▶ _How to complete this task_: All of the data should be copied exactly, with the pictures left out.

▶ _Material for the task_:
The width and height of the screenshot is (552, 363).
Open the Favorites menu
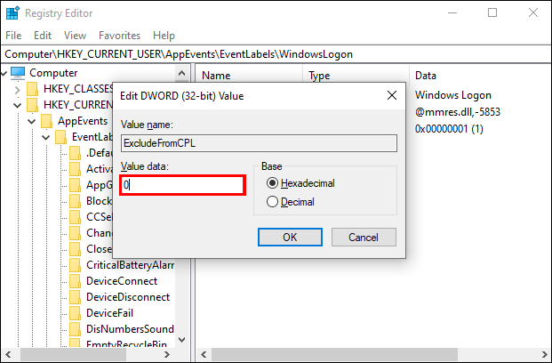(119, 35)
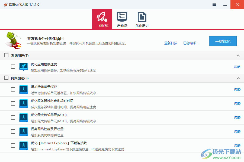Enable the 优化服务器域名查询超时时间 checkbox
Image resolution: width=244 pixels, height=162 pixels.
click(13, 103)
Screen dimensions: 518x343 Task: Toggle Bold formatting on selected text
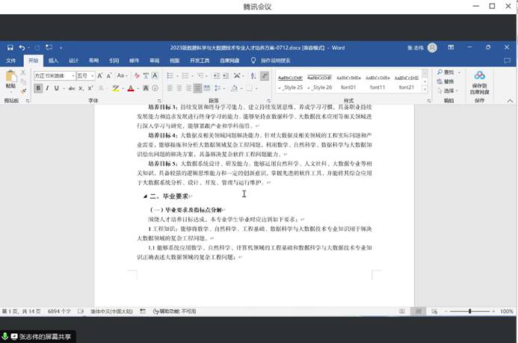[x=37, y=88]
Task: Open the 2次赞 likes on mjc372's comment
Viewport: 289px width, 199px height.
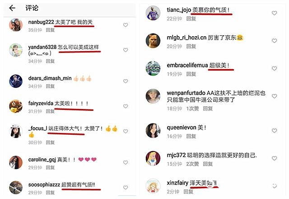Action: coord(192,164)
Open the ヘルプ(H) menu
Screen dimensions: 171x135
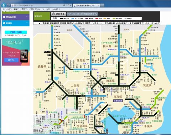[56, 9]
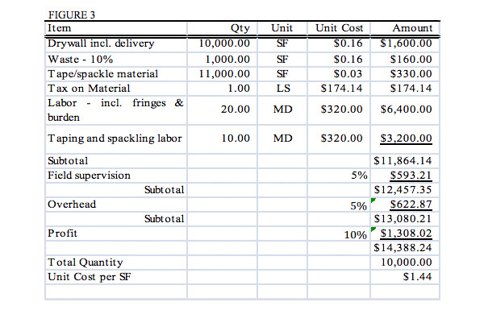Select the 10,000.00 quantity for drywall

pyautogui.click(x=223, y=43)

▶ _Response to this task_:
The width and height of the screenshot is (552, 363).
Open the Favorites menu
(119, 35)
Enable the 优化服务器域名查询超时时间 checkbox
Image resolution: width=244 pixels, height=162 pixels.
click(13, 103)
Screen dimensions: 518x343 Task: Toggle Bold formatting on selected text
[x=37, y=88]
Task: Open the 2次赞 likes on mjc372's comment
Viewport: 289px width, 199px height.
Action: coord(192,164)
Open the ヘルプ(H) menu
Screen dimensions: 171x135
[56, 9]
Select the 10,000.00 quantity for drywall

pyautogui.click(x=223, y=43)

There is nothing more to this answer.